19 may. 2010

UNA PUERTA AL RÍO


Dice Steven Spielberg que él filma las películas que le gustaría ver en una sala de cine. Quizás en ocasiones yo compro libros que me gustaría escribir. Mientras compraba en un supermercado unos tomates, cebollas, cereales y legumbres diversas, encuentro una mesa con diversos libros de la editorial La otra orilla. Llama mi atención el título de Una puerta al río, traducción del inglés de Memorias de un barco que se hunde del escritor estadounidense Barry Gifford. Preparo un libro inédito cuyo título me liga con el de Gifford y la estructura y manera de presentar esta novela es otro proyecto en espera. Por todo esto, lo añado entre las verduras y vituallas diversas y me lo llevo.
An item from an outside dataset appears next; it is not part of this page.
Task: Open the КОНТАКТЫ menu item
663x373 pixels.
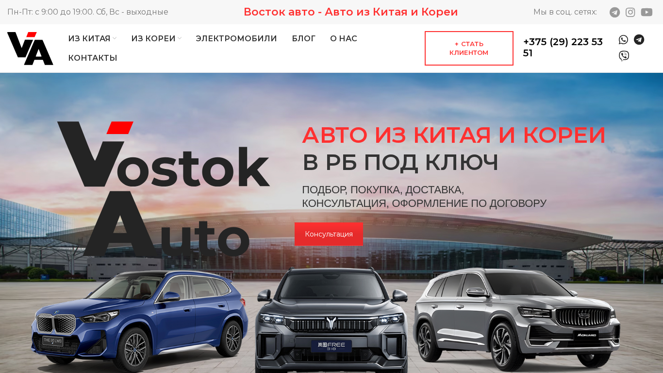Action: [x=93, y=58]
Construído a base de pequeños relatos autobiográficos, conocemos, a través de la mirada de Roy, un niño de siete años, todo un mundo de recuerdos ligados fuertemente a la madre desorientada y al padre en negocios turbios. Así como los continuos viajes por la América de los años cincuenta y sesenta. Textos llenos de imaginación y recuerdos de infancia y adolescencia, en los que Gifford construye una novela que emociona y se queda en el gusto por un buen rato. Compuesta de tres partes, es de llamar la atención la parte intermedia llamada Wyoming, en donde todos los relatos son conversaciones entre la madre y Roy que viajan por diversos puntos de America, llenos de ternura y delicadeza que sorprenden por la sencillez y efectividad de los mismos.
Mientras publico el libro inédito o escribo el libro de relatos autobiográficos, leo este barco que se hunde.